Holly. Chaos or Community?:Seeking Solutions, Not Scapegoats for Bad

Economics.Boston. South End Press. 1995. p. 115). Until there is both equal

opportunity and fair distribution of education, training and advancement to all

Americans, affirmative action for people of color will be necessary to counter

the hundreds of years of affirmative action that has been directed at white

males. It cannot reasonably be argued that white males are discriminated against

as a group if they are overrepresented in most high status categories.

Affirmative action is not a cure all. It will not eliminate racial

discrimination, nor will it eliminate competition for scarce resources.
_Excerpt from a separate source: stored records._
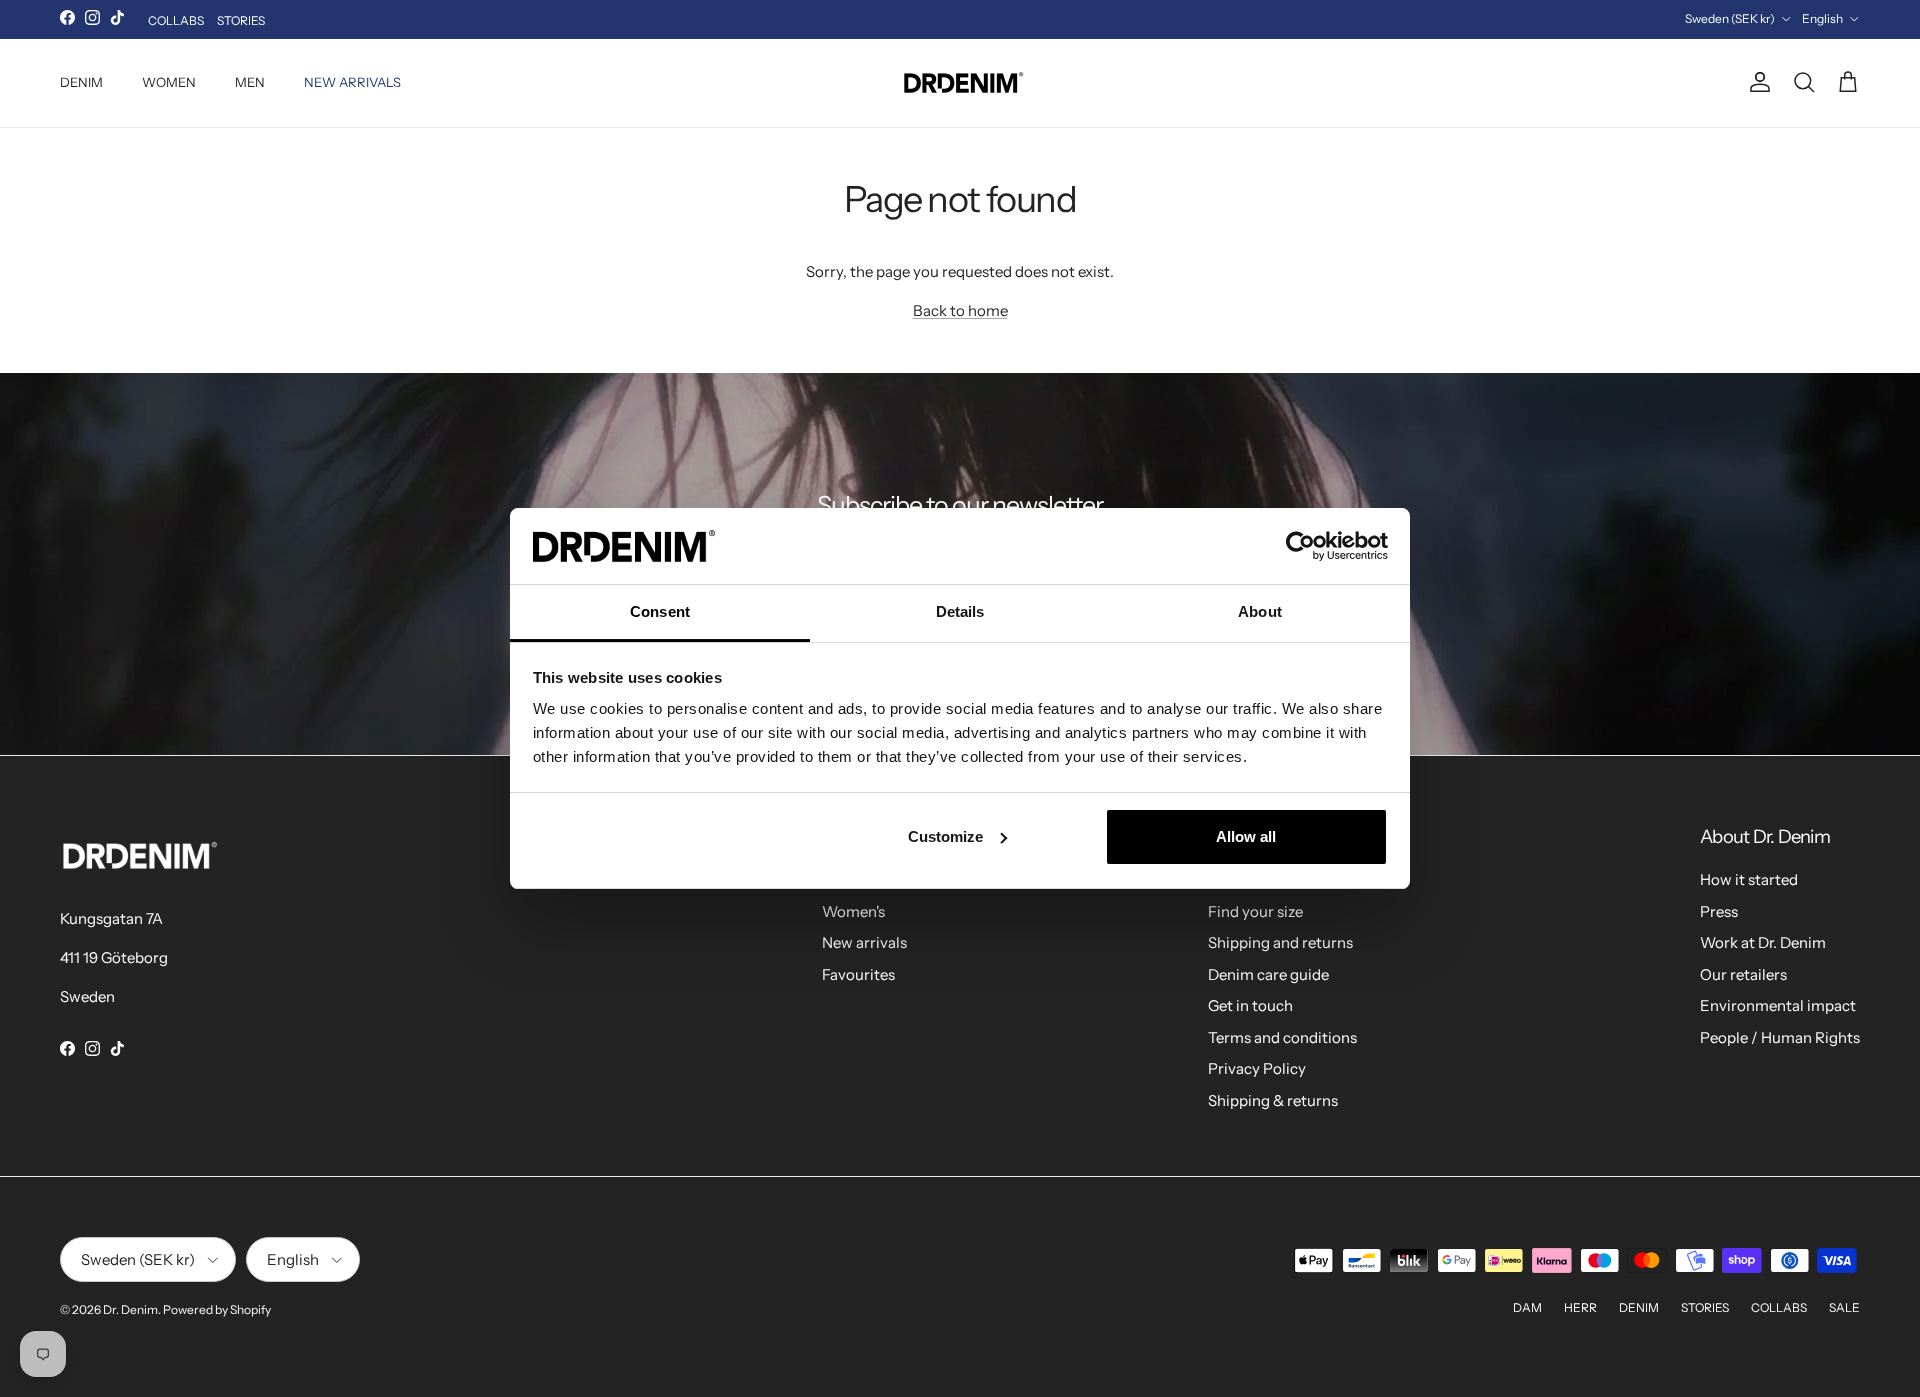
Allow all (1246, 836)
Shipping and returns (1280, 942)
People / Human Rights (1780, 1037)
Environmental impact (1778, 1005)
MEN (250, 82)
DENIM (81, 82)
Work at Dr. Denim (1763, 942)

Affirmative action programs can only ensure that everyone has a fair chance at

what is available. I believe, the larger question should be to ask is why are

there not enough decent paying, challenging and safe jobs for everyone? Why are

there not enough seats in the universities for everyone who wants an education?

Expanding opportunity for people of color means expanding not only their access

to existing jobs, education and housing , but also removing the obstacles that

cause them from obtaining their goals. I believe, affirmative action is the best

shot they have in order to achieve their dreams.